Lexical structure

An SQL input consists of a sequence of commands each of which is a sequence of tokens, terminated by a semicolon (;).

The syntax of a command defines its set of valid tokens. A token can be a key word, an identifier, a quoted identifier, a literal (or constant), or a special character symbol.

Table of contents

String literal

String literals are defined as an arbitrary sequence of characters that are delimited with single quotes ' as defined in ANSI SQL, for example 'This is a string'.

Escape strings

The escape character in CrateDB is the single-quote '. A character gets escaped when adding a single-quote before it. For example a single quote character within a string literal can be included by writing two adjacent single quotes, e.g. 'Jack''s car'.

Note

Two adjacent single quotes are not equivalent to the double-quote character ".

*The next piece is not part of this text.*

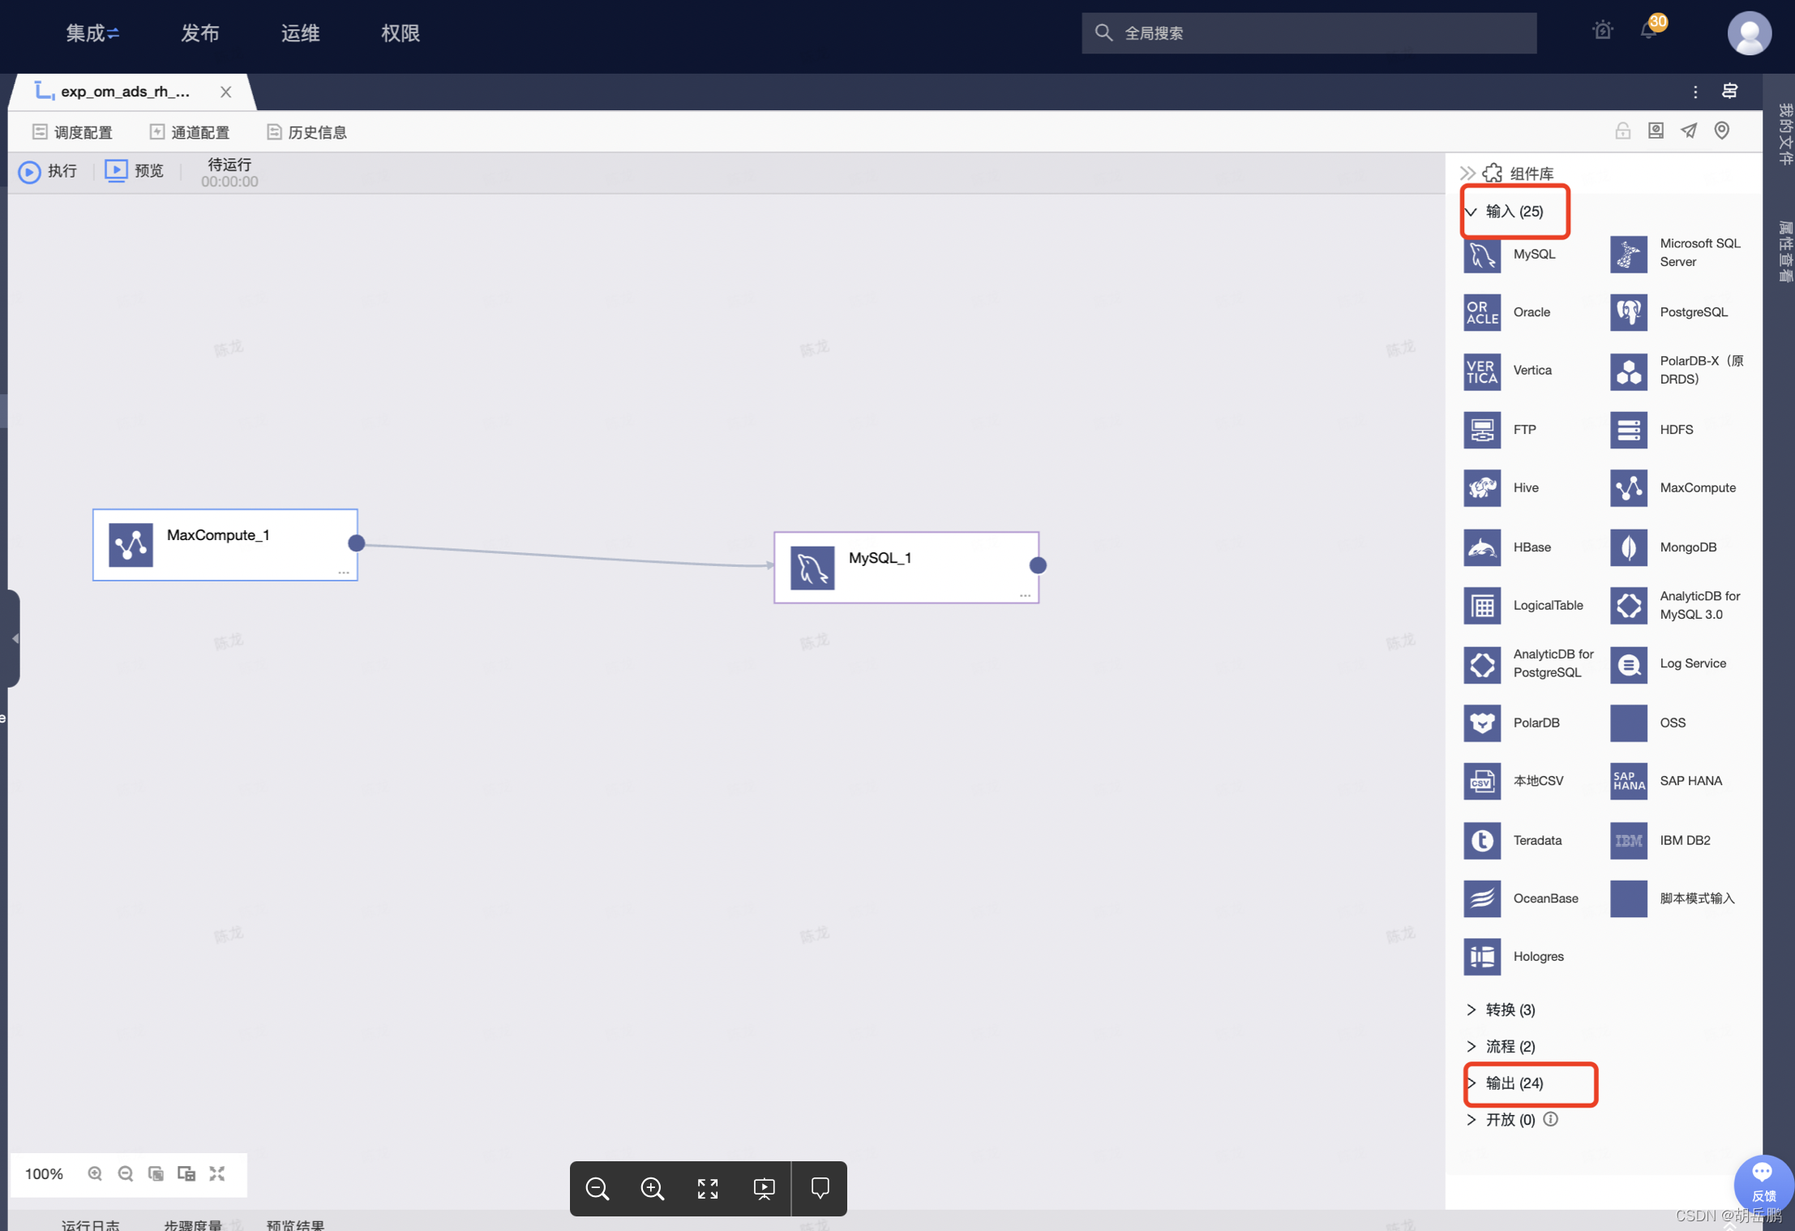The width and height of the screenshot is (1795, 1231).
Task: Pick the PostgreSQL component icon
Action: [x=1628, y=312]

String literals with C-Style escapes

In addition to the escaped character ', CrateDB supports C-Style escaped string sequences. Such a sequence is constructed by prefixing the string literal with the letter E or e, for example, e'hello\nWorld'. The following escaped sequences are supported:

Escape Sequence Interpretation
\b backspace
\f form feed
\n newline
\r carriage return
\t tab
\o, \oo, \ooo (o = [0-7]) octal byte value
\xh, xhh (h = [0-9,A-F,a-f]) hexadecimal byte value
\uxxxx, \Uxxxxxxxx (x = [0-9,A-F,a-f]) 16 or 32-bit hexadecimal Unicode character value

For instance, the escape string literal e'\u0061\x61\141' is equivalent to the 'aaa' string literal.

cr> select e'\u0061\x61\141' as col1;
+------+
| col1 |
+------+
| aaa  |
+------+
SELECT 1 row in set (... sec)

Any other character following a backslash is taken literally. Thus, to include a backslash character \, two adjacent backslashes need to be used (i.e. \\).

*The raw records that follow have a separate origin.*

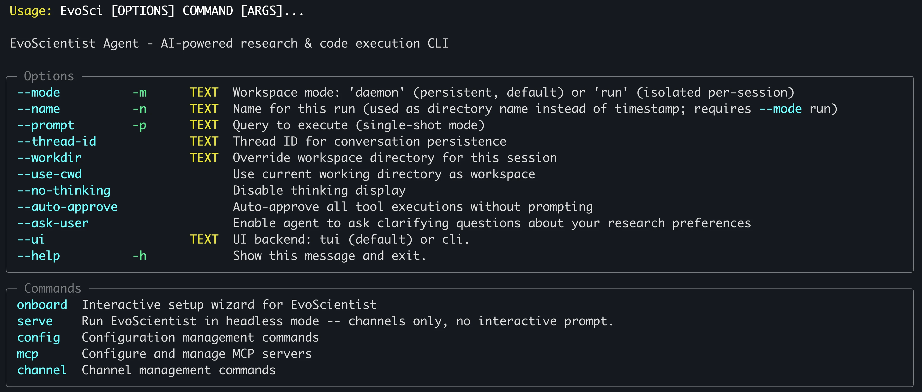Click the Commands section header
The width and height of the screenshot is (922, 392).
53,289
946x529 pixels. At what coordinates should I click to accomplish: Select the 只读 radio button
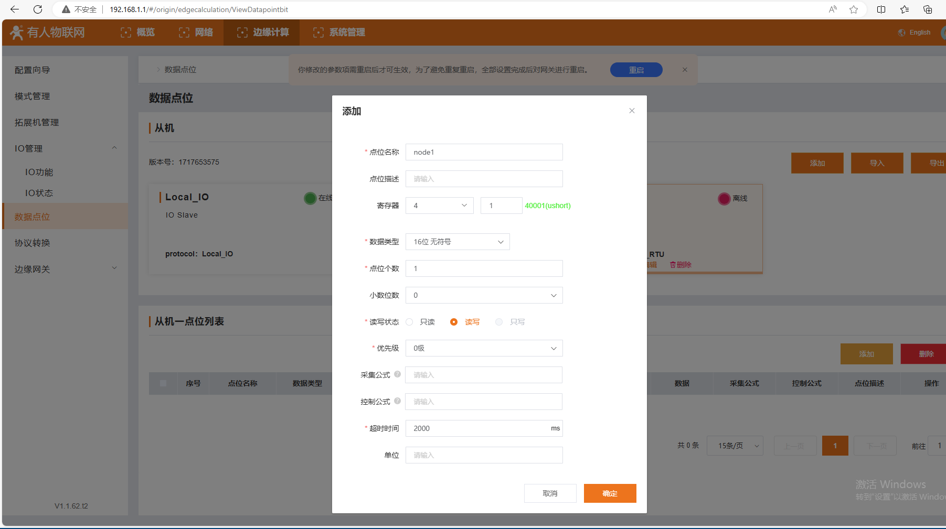(410, 322)
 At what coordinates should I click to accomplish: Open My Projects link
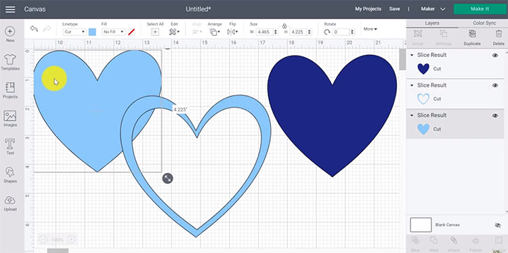[368, 9]
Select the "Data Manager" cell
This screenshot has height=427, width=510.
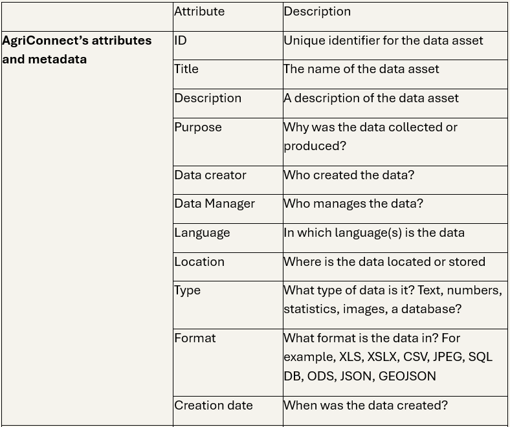214,204
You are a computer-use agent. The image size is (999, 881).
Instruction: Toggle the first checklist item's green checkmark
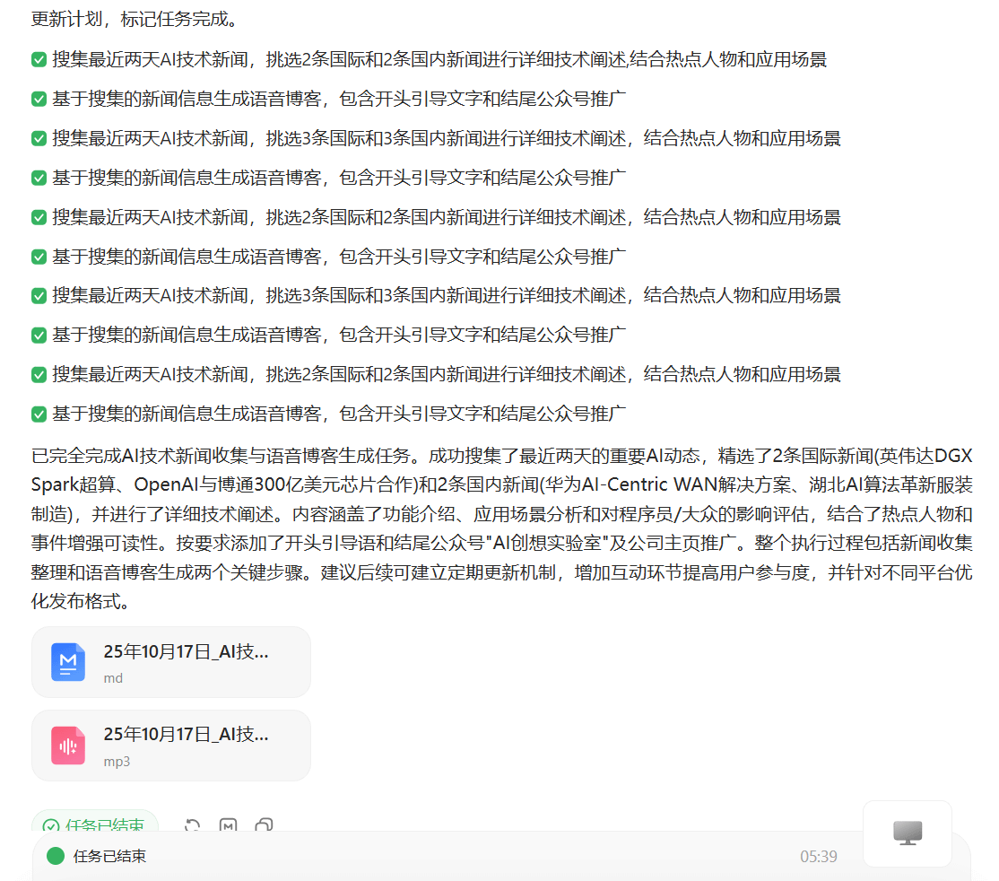point(39,60)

cr> select e'aa\\nbb' as col1;
+--------+
| col1   |
+--------+
| aa\nbb |
+--------+
SELECT 1 row in set (... sec)

Finally, a single quote can be included in an escape string literal by also using the escape backslash character: \', in addition to the single-quote described in String Literals.

cr> select e'aa\'bb' as col1;
+-------+
| col1  |
+-------+
| aa'bb |
+-------+
SELECT 1 row in set (... sec)

Key words and identifiers

The table bellow lists all reserved key words in CrateDB. These need to be quoted if used as identifiers.

ADD ALL ALTER AND
ANY ARRAY AS ASC
BETWEEN BOOLEAN BOTH BY
BYTE CALLED CASE CAST
COLUMN CONSTRAINT CREATE CROSS
CURRENT_DATE CURRENT_SCHEMA CURRENT_TIME CURRENT_TIMESTAMP
CURRENT_USER DEFAULT DELETE DENY
DESC DESCRIBE DIRECTORY DISTINCT
DOUBLE DROP ELSE END
ESCAPE EXCEPT EXISTS EXTRACT
FALSE FIRST FLOAT FOR
FROM FULL FUNCTION GRANT
GROUP HAVING IF IN
INDEX INNER INPUT INSERT
INT INTEGER INTERSECT INTO
IP IS JOIN LAST
LEADING LICENSE LIKE LIMIT
LONG MATCH NATURAL NOT
NULL NULLS OBJECT OFFSET
ON OR ORDER OUTER
PERSISTENT PRIMARY RECURSIVE REPLACE
RESET RETURNS REVOKE SELECT
SESSION_USER SET SHORT SOME
STRATIFY STRING SUBSTRING TABLE
THEN TRAILING TRANSIENT TRIM
TRUE TRY_CAST UNBOUNDED UNION
UPDATE USER USING WHEN
WHERE WITH    

Tokens such as my_table, id, name, or data in the example below are identifiers, which identify names of tables, columns, and other database objects.

Example:

CREATE TABLE my_table (
  id INTEGER,
  name STRING,
  data OBJECT
) WITH (number_of_replicas = 0);

Note

Key words and unquoted identifiers are case insensitive.

This means that:

select foo from t;

is equivalent to:

select Foo from t;

or:

select FOO from t;

A widely used convention is to write key words in uppercase and identifiers in lowercase, such as

ALTER TABLE foo ADD COLUMN new_column INTEGER;
INSERT INTO foo (id, name) VALUES (1, 'bar');

Quoted identifiers can contain an arbitrary sequence of charactes enclosed by double quotes ("). Quoted identifiers are never keywords, so you can use "update" as a table or column name.

Special characters

Some non-alphanumeric characters do have a special meaning. For their usage please refer to the sections where the respective syntax elements are described.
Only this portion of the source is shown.